実弥の浴衣を、まるで離れてなるものかと言わんばかりの力で掴んで離さない……
しかしその表情は穏やかそのものなので実弥の頭が混乱する。

「ほら、赤子って指近付けると反射的に掴んでくるだろ?そんな感じじゃね?どれどれ、兄ちゃんが布団に運んで……うわっ、両手で断固拒否!」

「お前なァ……コイツで遊んでんじゃねェよ。あ"、ほら起きちまった」

天元に抱え上げられそうになった風音は、実弥の浴衣を両手でしっかり掴んで離れることを断固拒否。
それでも下ろしてもらえなかったので、暖かさが離れ続けたことにより覚醒してしまった。

「ん……実弥君。警備……行くの?待って……私も」

冷や汗を流しながら抱え上げた風音の体をそっと元に戻す天元に溜め息を零し、柔らかな頬をフニフニと摘む。

「今日はもう警備行っただろ。風音を放って黙って行かねェから心配すんな。眠いなら寝とけ」

「そっか……そうだった。……実弥君、少しお酒の匂い……でもやっぱりいい匂い」

スンスンと実弥の浴衣に顔を擦り寄せたかと思えば、モゾモゾと動き出し、胡座をかいている足の上にスポンとおさまり……再度夢の世界へと旅立ってしまった。
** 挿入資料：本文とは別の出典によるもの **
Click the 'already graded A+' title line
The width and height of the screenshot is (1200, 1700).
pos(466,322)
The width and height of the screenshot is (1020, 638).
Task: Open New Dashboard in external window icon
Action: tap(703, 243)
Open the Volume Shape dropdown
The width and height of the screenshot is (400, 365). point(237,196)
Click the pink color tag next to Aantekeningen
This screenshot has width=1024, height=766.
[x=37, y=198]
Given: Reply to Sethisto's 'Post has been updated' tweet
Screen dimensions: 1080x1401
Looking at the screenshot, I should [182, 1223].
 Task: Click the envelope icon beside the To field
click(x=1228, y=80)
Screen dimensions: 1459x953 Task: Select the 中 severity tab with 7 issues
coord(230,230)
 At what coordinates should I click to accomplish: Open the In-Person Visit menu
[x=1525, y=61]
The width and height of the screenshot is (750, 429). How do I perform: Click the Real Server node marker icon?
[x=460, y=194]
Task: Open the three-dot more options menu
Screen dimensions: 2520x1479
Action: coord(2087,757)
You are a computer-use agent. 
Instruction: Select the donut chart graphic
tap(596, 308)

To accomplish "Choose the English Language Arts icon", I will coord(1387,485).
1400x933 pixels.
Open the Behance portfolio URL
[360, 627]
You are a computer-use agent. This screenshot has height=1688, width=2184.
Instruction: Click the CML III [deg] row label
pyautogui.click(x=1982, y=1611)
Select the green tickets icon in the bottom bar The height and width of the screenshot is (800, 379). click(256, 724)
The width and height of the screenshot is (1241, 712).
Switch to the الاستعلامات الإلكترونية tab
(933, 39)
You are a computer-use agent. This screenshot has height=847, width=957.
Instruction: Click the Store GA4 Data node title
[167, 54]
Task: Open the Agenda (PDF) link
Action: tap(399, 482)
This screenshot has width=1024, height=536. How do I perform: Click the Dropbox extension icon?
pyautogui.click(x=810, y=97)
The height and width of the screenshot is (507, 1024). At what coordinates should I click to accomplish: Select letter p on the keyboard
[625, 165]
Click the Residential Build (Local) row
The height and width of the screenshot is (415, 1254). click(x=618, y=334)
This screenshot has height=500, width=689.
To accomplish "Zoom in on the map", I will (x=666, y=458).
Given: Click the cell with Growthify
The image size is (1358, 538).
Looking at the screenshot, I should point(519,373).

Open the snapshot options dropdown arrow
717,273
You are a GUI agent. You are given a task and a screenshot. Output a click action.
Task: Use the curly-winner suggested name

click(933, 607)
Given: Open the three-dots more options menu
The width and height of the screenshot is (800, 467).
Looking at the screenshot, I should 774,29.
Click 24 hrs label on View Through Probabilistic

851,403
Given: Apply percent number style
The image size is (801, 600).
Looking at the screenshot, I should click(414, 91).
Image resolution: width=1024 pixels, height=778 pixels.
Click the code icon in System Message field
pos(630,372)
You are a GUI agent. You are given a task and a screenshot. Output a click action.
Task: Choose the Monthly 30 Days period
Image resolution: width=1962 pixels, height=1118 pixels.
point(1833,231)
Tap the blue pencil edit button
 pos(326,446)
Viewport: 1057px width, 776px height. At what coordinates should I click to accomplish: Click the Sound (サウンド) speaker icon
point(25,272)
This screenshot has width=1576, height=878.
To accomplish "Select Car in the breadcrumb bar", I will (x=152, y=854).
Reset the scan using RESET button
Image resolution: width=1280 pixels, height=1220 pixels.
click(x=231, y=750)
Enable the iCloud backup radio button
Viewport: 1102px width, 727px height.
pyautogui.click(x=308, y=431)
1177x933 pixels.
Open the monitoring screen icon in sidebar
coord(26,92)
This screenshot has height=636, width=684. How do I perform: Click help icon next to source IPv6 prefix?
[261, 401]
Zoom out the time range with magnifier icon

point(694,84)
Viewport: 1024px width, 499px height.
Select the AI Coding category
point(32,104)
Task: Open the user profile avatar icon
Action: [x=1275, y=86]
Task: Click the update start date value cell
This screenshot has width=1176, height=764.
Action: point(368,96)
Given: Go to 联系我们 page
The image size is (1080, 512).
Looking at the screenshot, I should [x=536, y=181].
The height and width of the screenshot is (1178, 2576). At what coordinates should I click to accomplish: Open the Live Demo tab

「……不死川、お前……よく耐えてんなぁ。俺なら絶対無理!こんなんされたら襲っちまうだろ?!」

「あ"ぁ"?耐えるも何も、こんだけ無警戒な女に手ェ出そうにも出せねェだろ。いいんだよ、俺の感情なんざどうとでもなる。こんな時期だからこそ、せめて今だけは望むまま好きに穏やかに過ごさせてやりてェ」

もう決戦は数日後。
その前日には柱合会議が控えており、実弥はもちろんだが、風音が穏やかに過ごせる日は数えるほどしかない。

今までの会議で様々な対策を練っているといえど、完璧なんてものは存在せず、誰が命を落としても可笑しくない激戦が待ち受けているのだ。